He chose the unborn in preference to the born; he chose between unborn twins;
he chose between the shepherd Moses and Pharaoh the king. In this last choice
Moses was chosen as an object of mercy, and Pharaoh as a creature of wrath, but
his latter choice in no way violates even man's sense of justice. Instead of raising up a weak and timid owner of the Hebrew slaves, God
exalted Pharaoh, the stubborn, the fearless. And who would question God's right
to do this? Having put Pharaoh in power, God so [398] managed
the contest with him that his stubbornness was fully developed and made
manifest, and in overcoming his power and stubbornness through the weakness of
Moses, God showed his power. The transaction is very complex. God starts by
stating the determined nature of Pharaoh (Ex. 3:19) and follows the statement
with the thrice repeated promise, "I will harden his heart" (Ex.
4:21; 7:3; 14:4. Comp. 14:17). Once Jehovah says, "I have hardened his
heart" (Ex. 10:1). Thrice it is said that his "heart was hardened as
Jehovah had spoken" (Ex. 7:13; 8:19; 9:35). Once it reads that his
"heart was hardened, and he hearkened not unto them; as Jehovah had
spoken" (Ex. 7:22).
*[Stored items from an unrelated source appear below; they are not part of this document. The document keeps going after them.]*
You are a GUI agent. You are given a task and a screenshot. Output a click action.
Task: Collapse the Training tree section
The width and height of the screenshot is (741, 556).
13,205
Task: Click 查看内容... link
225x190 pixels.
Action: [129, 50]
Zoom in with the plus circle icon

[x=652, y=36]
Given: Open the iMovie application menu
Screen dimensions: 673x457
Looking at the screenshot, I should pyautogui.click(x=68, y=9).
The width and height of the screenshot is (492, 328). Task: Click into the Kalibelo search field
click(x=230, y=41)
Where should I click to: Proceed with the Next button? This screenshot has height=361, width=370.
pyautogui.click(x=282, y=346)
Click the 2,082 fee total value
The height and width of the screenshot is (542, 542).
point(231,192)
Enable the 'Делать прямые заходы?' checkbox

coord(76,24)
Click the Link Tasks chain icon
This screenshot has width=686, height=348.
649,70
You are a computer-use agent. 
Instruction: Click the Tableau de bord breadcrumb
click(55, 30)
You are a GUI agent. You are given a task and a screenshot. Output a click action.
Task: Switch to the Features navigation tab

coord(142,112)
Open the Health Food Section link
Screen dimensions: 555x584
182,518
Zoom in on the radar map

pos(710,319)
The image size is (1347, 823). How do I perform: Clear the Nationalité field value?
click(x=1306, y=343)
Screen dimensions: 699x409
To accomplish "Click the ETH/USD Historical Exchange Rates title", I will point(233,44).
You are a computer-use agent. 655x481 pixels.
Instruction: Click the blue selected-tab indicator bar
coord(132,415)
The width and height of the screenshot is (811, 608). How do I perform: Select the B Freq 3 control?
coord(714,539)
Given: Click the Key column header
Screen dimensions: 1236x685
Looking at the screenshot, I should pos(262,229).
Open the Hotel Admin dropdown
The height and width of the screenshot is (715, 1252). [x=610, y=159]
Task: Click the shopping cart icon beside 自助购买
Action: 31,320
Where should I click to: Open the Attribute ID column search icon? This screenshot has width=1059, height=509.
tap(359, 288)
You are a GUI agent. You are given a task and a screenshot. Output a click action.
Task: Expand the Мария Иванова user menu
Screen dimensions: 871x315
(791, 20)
Five times we read that "Jehovah hardened"
his heart (Ex. 9:12; 10:20; 10:27; 11:10; 14:8). Thus thirteen times (with Ex.
8:15, fourteen times) Pharaoh's hardness of heart is said to be the act of God.
(Comp. Deut. 2:30; Josh. 11:20; Isa. 63:17; John 12:40; 9:39;
Mark 4:12.) Inexorably so? By
no means: God would have gotten honor had he relented before matters reached
extremes. Hence Pharaoh is called upon to repent (Ex. 10:3), and several
times he is near repenting, and might have done so had not God been too ready
to show mercy (Ex. 8:28; 9:27; 10:24). So there was sin in Pharaoh. We read
that his "heart is stubborn" (Ex. 7:14); "was stubborn" (Ex.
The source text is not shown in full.